SELECTION:
-=-=-
Another Linux one-liner depends on the `/proc` filesystem and makes a list of all
the currently running processes:

    pids = seq(lfs.dir '/proc'):filter(stringx.isdigit):map(tonumber):copy()

This version of Penlight has an experimental feature which relies on the fact
that _all_ Lua types can have metatables, including functions. This makes
_implicit sequence wrapping_ possible:

    > seq.import()
    > seq.random(5):printall(',',5,'%4.1f')
     0.0, 0.1, 0.4, 0.1, 0.2

This avoids the awkward `seq(seq.random(5))` construction. Or the iterator can
come from somewhere else completely:

    > ('one two three'):gfind('%a+'):printall(',')
    one,two,three,

After `seq.import`, it is no longer necessary to explicitly wrap sequence
functions.

But there is a price to pay for this convenience. _Every_ function is affected,
so that any function can be used, appropriate or not:

    > math.sin:printall()
-=-=-
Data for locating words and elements

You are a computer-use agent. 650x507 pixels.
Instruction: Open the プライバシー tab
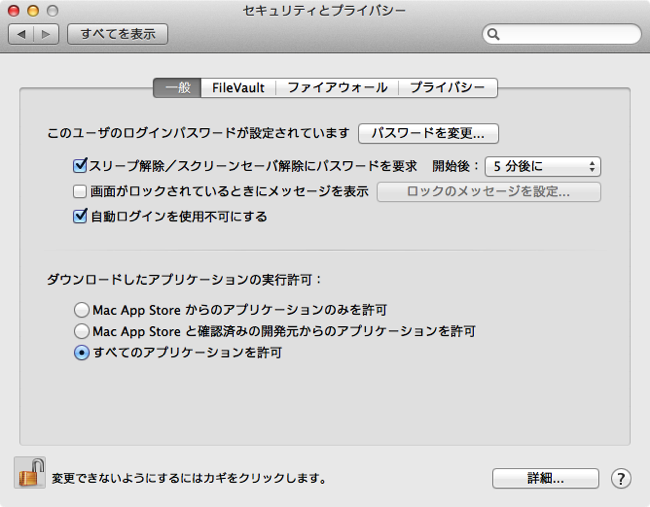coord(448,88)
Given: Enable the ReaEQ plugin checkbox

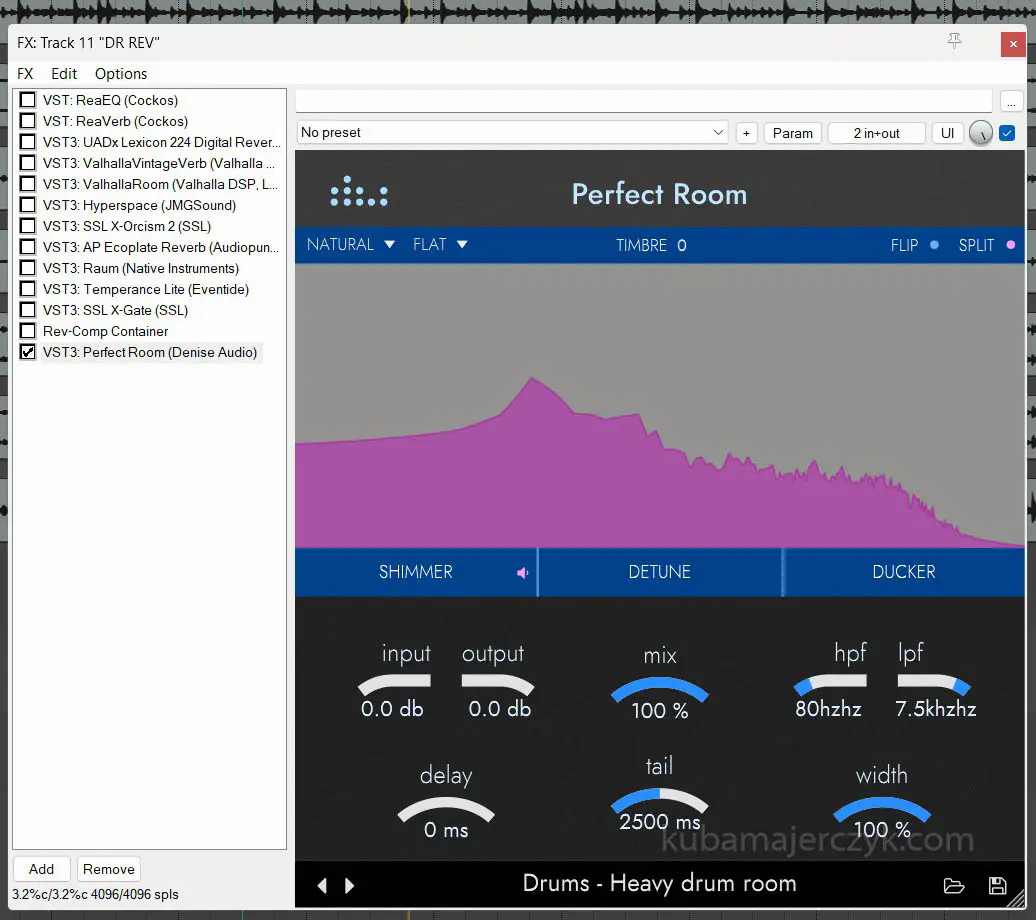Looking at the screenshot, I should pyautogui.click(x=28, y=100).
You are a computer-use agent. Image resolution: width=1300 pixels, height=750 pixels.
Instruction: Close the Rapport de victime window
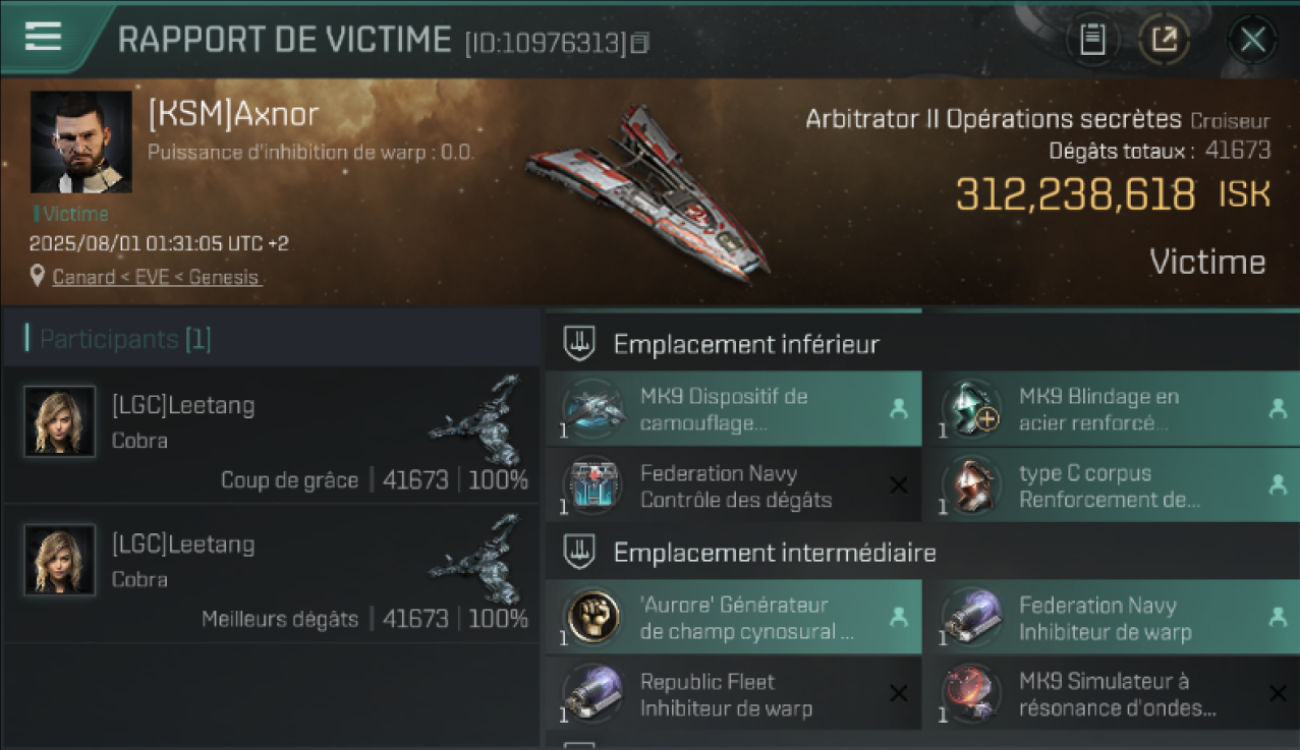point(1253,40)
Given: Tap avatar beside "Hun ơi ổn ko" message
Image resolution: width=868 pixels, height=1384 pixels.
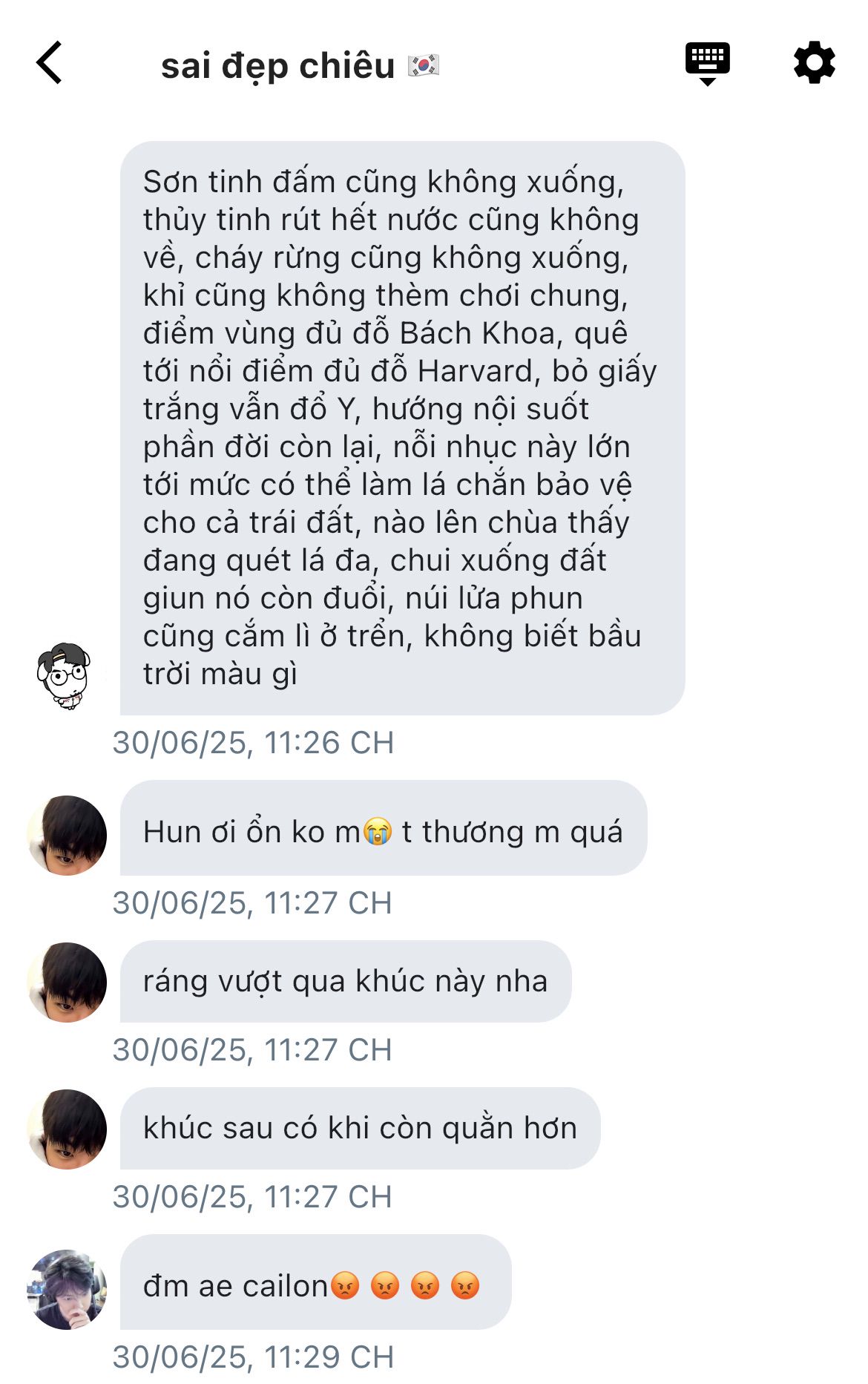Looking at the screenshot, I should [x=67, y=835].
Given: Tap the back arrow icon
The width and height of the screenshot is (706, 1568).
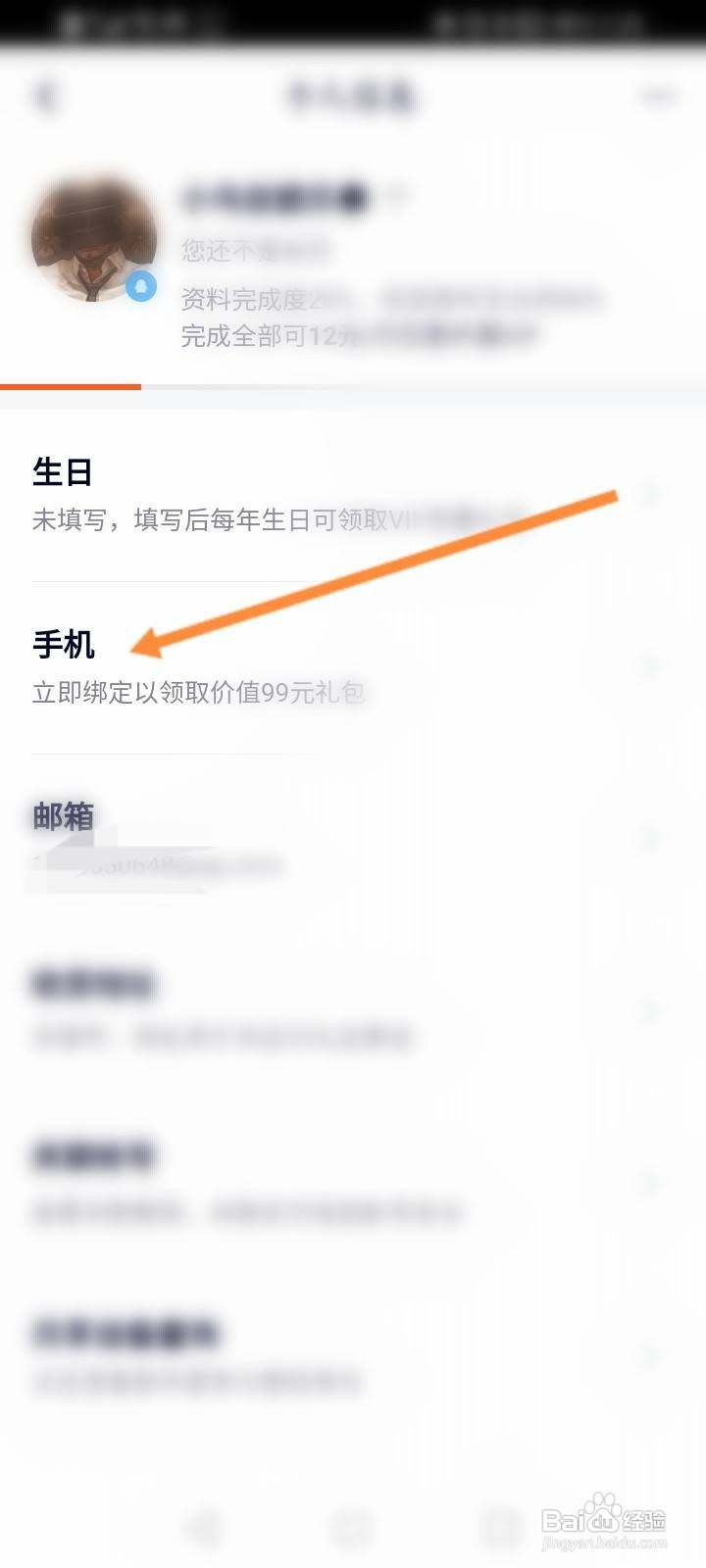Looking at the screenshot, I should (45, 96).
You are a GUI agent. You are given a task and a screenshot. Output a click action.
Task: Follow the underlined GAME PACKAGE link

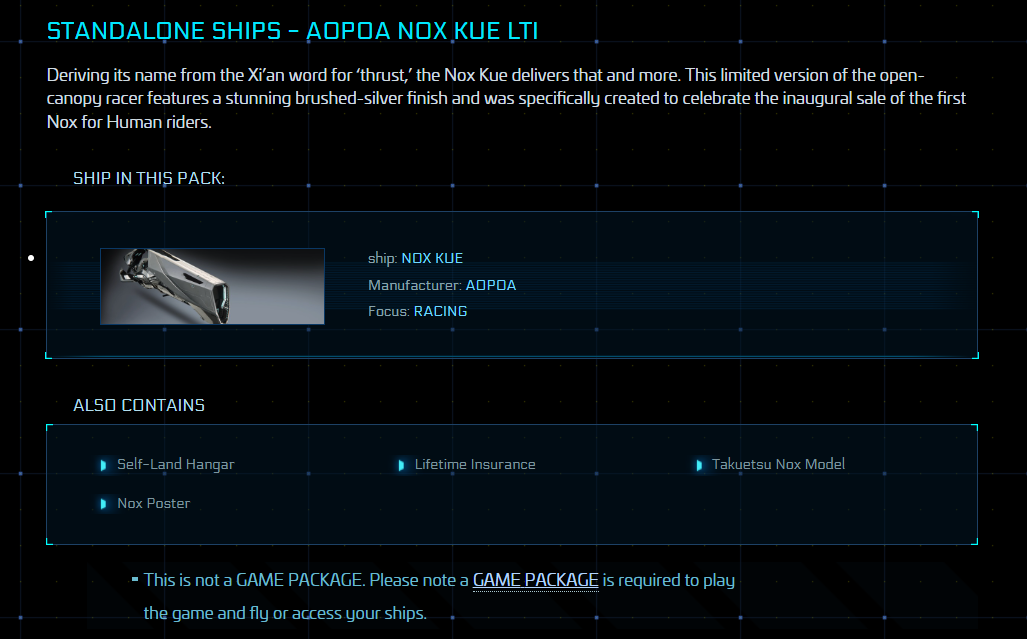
-=-=-
TASKS TO PERFORM:
1. From the Penlight sequence passage, list each distinct method name that follows a colon in the code lines.
2. According to the Penlight sequence passage, what fact does the experimental feature rely on?
3. Resume the Penlight sequence passage from its final line.

ANSWERS:
1. filter, map, copy, printall, gfind

2. All Lua types can have metatables, including functions.

3.
    ..seq.lua:287: bad argument #1 to '(for generator)' (number expected, got nil)
    > a = tostring
    > = a:find(' ')
    function: 0042C920

What function is returned? It's almost certain to be something that makes no
sense in the current context. So implicit sequences may make certain kinds of
programming mistakes harder to catch - they are best used for interactive
exploration and small scripts.

<a id="comprehensions"/>

### List Comprehensions

List comprehensions are a compact way to create tables by specifying their
elements. In Python, you can say this:

    ls = [x for x in range(5)]  # == [0,1,2,3,4]

In Lua, using `pl.comprehension`:

    > C = require('pl.comprehension').new()
    > = C ('x for x=1,10') ()
    {1,2,3,4,5,6,7,8,9,10}

`C` is a function which compiles a list comprehension _string_ into a _function_.
In this case, the function has no arguments. The parentheses are redundant for a
function taking a string argument, so this works as well:

    > = C 'x^2 for x=1,4' ()
    {1,4,9,16}
    > = C '{x,x^2} for x=1,4' ()
    {{1,1},{2,4},{3,9},{4,16}}

Note that the expression can be _any_ function of the variable `x`!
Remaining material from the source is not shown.